The Den: Small Footprint, Big Welcome
This place is built like a tour van — compact, clever, everything where it should be. A dozen tables, bar seating, clean bathrooms, and a full kitchen that hums without showboating. It’s the small-town diner feeling you remember. Regulars are on a first-name basis, and the staff tops your mug before you realize it’s low. When we’re traveling, we hunt rooms like this instead of handing another travel memory to a franchise.
Bear-Sized Plates
I went straight for a ham-and-cheese omelet. Mike tackled chicken-fried steak. Both arrived hot, honest, and generous — no garnish games, just food that does the job. My omelet was loaded with real ham (chunks, not confetti), and the parade of plates around us looked equally dialed-in. The pancakes? Pure grizzly. If you’re a flapjack person, make a morning of it. The public listings and reviews have been yelling about their size for years, and they’re not wrong.
Quick Paws, No Drama
Service moved like a practiced band: heads up, tickets flowing, coffee hot, checks ready when you were. By the time we settled in, the room was halfway full and nobody waited long for anything that mattered.

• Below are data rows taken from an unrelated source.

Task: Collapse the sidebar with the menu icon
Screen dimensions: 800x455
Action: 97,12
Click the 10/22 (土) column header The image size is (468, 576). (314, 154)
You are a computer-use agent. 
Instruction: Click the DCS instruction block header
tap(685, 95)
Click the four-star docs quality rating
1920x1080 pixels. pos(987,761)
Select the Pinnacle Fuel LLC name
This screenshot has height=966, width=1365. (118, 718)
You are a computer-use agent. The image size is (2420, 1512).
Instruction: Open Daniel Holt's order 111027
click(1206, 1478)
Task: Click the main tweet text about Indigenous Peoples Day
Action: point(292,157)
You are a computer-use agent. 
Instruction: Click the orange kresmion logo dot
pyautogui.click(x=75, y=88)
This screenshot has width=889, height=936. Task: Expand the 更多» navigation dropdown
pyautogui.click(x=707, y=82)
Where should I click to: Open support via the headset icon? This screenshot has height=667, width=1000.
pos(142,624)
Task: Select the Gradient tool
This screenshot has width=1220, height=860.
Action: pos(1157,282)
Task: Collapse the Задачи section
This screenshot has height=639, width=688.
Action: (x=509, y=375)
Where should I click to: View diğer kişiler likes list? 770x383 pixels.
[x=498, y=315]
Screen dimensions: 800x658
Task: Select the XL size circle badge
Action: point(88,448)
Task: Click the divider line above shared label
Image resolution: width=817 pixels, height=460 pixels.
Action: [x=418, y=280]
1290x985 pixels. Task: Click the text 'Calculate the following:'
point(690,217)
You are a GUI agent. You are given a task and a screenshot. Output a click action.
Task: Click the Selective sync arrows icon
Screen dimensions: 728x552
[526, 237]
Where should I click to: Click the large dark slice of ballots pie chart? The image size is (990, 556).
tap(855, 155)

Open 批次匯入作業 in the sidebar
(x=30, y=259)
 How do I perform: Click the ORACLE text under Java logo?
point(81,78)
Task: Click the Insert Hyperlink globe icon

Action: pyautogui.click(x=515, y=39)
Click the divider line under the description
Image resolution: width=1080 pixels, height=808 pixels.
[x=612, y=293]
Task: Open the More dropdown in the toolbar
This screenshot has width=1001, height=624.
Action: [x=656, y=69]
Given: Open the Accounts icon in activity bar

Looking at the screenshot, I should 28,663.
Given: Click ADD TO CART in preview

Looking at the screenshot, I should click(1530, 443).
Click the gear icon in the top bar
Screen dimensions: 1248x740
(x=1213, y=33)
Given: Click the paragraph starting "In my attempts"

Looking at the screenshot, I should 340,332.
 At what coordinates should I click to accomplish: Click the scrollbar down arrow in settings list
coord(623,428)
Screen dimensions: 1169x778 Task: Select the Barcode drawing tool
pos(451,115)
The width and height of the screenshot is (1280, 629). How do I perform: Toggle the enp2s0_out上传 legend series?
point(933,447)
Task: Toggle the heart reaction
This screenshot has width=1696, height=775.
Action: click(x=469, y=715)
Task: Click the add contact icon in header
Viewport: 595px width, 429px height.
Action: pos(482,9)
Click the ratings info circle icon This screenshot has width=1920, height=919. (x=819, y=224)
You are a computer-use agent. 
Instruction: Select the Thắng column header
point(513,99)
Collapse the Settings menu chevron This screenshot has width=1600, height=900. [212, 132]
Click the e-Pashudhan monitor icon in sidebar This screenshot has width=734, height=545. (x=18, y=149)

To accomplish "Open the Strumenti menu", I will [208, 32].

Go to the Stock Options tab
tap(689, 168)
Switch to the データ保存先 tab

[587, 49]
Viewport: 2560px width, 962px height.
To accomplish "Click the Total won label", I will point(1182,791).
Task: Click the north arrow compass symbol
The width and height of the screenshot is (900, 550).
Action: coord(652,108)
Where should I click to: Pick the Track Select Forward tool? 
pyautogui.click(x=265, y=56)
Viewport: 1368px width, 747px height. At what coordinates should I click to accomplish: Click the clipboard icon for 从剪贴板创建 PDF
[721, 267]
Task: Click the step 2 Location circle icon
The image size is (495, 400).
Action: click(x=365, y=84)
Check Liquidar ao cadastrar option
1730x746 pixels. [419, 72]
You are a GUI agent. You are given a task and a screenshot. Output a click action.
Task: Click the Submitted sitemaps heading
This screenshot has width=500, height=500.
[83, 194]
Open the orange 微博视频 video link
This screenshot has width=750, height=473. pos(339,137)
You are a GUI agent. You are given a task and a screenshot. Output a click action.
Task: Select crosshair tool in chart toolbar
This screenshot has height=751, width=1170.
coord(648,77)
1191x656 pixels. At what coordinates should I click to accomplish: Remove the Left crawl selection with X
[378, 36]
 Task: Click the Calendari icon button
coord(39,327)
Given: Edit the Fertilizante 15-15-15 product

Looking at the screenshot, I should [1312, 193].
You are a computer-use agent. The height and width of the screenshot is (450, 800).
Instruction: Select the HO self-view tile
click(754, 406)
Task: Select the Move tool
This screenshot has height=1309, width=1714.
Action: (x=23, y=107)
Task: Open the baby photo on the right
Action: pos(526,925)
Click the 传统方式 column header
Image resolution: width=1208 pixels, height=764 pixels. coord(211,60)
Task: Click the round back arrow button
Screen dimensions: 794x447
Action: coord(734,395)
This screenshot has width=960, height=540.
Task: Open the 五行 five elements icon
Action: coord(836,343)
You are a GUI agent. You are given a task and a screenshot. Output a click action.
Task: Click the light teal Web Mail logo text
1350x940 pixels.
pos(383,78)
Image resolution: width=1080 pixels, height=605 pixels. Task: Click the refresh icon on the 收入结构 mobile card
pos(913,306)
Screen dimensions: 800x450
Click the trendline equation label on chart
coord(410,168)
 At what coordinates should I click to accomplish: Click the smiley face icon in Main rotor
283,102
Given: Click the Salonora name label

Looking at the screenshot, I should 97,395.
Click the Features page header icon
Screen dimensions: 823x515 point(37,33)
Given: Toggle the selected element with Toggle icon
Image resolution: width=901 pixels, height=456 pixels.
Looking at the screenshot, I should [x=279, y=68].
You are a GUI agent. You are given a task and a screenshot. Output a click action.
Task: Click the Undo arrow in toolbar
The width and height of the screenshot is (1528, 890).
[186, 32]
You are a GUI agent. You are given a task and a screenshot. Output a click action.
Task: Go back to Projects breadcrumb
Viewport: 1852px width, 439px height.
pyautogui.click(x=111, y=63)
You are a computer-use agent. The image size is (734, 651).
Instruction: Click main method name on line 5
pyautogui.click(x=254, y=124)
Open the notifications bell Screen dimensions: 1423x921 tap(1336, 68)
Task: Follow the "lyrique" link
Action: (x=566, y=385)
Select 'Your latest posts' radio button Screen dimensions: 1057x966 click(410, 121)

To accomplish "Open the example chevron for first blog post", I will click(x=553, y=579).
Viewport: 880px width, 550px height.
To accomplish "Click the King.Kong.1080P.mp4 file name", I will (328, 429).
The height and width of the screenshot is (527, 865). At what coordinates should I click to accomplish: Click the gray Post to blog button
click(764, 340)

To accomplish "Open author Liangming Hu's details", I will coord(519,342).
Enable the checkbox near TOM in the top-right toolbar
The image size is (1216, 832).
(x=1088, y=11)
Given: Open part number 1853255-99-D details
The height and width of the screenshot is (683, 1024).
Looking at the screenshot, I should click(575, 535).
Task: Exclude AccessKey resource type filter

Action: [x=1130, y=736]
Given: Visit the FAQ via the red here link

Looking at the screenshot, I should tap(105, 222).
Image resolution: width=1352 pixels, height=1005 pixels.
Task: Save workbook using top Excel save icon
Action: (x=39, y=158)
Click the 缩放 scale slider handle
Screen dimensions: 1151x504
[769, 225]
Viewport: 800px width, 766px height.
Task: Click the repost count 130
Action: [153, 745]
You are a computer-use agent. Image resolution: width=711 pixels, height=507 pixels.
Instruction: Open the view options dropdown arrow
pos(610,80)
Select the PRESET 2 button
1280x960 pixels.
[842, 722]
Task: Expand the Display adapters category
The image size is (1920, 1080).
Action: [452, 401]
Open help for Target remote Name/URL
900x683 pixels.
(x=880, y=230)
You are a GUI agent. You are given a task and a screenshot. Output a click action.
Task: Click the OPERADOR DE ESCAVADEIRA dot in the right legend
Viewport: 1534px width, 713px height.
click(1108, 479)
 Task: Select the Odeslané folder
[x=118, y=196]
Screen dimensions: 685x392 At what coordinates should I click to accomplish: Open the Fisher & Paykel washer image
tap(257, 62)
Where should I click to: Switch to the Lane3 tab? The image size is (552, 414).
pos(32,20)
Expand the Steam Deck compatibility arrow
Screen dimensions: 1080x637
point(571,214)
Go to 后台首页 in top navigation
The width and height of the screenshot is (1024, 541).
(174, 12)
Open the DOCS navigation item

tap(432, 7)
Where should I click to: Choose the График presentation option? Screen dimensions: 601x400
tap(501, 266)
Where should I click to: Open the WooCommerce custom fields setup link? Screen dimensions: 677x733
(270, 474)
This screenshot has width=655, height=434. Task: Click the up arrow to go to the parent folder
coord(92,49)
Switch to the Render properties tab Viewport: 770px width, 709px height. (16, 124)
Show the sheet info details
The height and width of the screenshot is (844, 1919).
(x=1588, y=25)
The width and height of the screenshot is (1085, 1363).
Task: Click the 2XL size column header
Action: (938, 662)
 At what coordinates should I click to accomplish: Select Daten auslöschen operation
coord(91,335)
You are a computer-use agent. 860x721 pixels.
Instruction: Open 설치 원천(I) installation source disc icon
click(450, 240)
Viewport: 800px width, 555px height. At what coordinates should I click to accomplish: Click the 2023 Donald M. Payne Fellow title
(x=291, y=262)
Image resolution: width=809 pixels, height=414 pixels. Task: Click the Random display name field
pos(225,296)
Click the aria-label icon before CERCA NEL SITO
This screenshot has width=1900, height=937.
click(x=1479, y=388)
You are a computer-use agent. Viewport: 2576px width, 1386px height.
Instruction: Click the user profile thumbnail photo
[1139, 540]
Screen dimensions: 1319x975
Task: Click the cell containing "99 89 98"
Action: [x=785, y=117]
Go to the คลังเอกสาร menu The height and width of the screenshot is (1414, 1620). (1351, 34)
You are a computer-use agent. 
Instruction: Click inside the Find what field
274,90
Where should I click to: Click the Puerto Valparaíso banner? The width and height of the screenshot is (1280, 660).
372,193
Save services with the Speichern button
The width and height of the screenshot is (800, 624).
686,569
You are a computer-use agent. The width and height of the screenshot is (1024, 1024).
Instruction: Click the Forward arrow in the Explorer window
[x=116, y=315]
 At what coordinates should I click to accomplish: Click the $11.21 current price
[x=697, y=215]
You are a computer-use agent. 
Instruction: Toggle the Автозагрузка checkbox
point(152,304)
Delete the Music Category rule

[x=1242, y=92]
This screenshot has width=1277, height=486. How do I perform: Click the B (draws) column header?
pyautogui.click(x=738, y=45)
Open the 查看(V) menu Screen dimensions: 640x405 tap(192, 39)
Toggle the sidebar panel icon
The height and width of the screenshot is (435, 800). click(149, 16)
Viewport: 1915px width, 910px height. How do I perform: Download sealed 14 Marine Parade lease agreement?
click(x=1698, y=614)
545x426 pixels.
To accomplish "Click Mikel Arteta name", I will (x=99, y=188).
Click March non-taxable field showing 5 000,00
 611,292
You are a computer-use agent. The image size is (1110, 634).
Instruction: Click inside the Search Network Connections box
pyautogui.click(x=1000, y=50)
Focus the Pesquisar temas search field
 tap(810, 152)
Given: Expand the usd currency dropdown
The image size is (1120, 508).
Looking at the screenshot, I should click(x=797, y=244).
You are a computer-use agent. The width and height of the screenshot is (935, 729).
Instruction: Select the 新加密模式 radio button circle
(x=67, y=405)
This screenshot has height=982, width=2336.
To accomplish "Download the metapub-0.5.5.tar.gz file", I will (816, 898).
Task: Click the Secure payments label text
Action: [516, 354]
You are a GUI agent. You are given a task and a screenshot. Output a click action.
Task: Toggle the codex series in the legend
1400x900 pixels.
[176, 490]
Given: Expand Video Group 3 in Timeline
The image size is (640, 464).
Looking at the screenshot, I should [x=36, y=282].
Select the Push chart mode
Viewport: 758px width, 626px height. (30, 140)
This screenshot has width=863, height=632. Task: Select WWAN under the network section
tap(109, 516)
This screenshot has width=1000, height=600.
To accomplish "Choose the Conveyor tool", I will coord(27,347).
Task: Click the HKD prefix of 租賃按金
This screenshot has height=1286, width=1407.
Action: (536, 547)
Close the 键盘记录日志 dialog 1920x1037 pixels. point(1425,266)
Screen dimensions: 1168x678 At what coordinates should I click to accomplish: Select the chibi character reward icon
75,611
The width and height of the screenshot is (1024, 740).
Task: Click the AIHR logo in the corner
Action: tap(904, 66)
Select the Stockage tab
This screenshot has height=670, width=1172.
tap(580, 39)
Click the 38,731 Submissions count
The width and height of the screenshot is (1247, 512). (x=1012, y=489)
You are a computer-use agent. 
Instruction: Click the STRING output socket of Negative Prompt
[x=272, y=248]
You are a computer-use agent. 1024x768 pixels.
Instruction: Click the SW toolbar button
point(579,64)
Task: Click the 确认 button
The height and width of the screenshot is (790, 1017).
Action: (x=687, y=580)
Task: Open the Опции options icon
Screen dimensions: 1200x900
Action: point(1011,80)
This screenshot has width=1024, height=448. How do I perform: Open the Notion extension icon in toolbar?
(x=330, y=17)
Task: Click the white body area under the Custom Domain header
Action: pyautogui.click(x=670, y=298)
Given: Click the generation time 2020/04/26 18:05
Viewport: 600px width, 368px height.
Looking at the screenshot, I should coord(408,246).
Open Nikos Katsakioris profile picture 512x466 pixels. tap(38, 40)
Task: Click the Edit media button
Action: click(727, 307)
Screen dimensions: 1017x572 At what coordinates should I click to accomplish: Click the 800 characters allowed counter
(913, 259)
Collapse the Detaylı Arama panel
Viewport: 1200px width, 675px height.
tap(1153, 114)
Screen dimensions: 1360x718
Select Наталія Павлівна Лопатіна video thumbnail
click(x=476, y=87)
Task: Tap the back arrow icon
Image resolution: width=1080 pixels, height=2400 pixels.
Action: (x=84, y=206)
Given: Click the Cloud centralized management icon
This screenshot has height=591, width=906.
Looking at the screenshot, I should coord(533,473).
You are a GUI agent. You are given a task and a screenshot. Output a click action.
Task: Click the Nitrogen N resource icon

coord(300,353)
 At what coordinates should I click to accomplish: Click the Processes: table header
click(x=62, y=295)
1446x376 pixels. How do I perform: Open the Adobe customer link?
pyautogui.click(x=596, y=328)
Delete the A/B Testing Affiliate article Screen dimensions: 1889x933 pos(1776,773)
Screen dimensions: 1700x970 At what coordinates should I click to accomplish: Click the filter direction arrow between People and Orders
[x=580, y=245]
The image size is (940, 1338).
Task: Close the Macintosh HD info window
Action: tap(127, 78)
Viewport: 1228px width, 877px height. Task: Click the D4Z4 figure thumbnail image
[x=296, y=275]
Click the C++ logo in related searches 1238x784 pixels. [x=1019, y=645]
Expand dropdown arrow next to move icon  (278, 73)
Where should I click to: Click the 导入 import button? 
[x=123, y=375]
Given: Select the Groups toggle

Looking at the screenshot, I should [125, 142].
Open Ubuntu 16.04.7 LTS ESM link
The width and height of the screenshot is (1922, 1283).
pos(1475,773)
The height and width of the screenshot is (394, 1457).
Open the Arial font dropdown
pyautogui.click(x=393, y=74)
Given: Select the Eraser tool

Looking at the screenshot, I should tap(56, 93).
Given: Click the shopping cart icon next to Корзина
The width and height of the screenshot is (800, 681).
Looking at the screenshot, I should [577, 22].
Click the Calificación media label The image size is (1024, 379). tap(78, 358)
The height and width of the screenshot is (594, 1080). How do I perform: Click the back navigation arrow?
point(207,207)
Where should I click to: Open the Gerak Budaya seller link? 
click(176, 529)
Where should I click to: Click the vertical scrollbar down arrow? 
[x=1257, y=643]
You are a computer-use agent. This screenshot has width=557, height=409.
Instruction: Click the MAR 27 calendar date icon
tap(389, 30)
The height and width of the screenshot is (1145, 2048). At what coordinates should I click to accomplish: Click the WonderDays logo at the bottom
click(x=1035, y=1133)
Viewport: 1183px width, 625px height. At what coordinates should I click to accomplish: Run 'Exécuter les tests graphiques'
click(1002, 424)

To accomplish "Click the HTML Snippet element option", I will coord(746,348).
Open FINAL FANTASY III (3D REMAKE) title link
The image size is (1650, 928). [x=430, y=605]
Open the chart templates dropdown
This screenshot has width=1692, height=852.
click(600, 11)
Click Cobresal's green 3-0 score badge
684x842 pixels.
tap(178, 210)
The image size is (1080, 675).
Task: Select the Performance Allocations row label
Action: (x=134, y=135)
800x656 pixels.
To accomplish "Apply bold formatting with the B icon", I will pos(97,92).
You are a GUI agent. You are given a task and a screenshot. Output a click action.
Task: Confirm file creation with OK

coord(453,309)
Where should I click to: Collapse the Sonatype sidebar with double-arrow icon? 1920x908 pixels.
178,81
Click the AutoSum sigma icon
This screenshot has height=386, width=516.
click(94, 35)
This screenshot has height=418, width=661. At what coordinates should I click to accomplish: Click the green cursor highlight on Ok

Roots in the Town, Not a Trend
The Hungry Bear traces back to the 1970s, with the current owner in year seven after working there through high school and college. It’s been a Burlington fixture for a long while, and folks keep leaving a thick trail of reviews, photos, and hours across multiple listings.
Pawprints on the Map
By the door, a corkboard United States keeps score in pushpins. Clusters bloom around the Midwest, then leap to the coasts — little pins like tiny plastic pawprints tracing where Hungry Bear regulars and wanderers came from to eat pancakes the size of LPs. We added the first pin from the Sioux Falls, South Dakota area, tucked just above the Iowa line like a wink across the river — a fresh dot of our own. The staff noticed, the room approved, and in that small clack of thumbtack-on-cork, breakfast turned into a roll call. It’s a sweet ritual. You don’t just pay the check and vanish — you leave a marker, a little “we were here,” stitched into a wall that keeps the story going long after the coffee cools.
Disclosure:
Big thanks to The Hungry Bear for sponsoring our breakfast and supporting our coverage of the Iowa Music Awards. The owner is a high-school classmate of August G, one of this year’s hosts, and when they heard we were in town, they offered to sponsor our morning-after meal. The check was covered. The words, photos, and judgments are ours.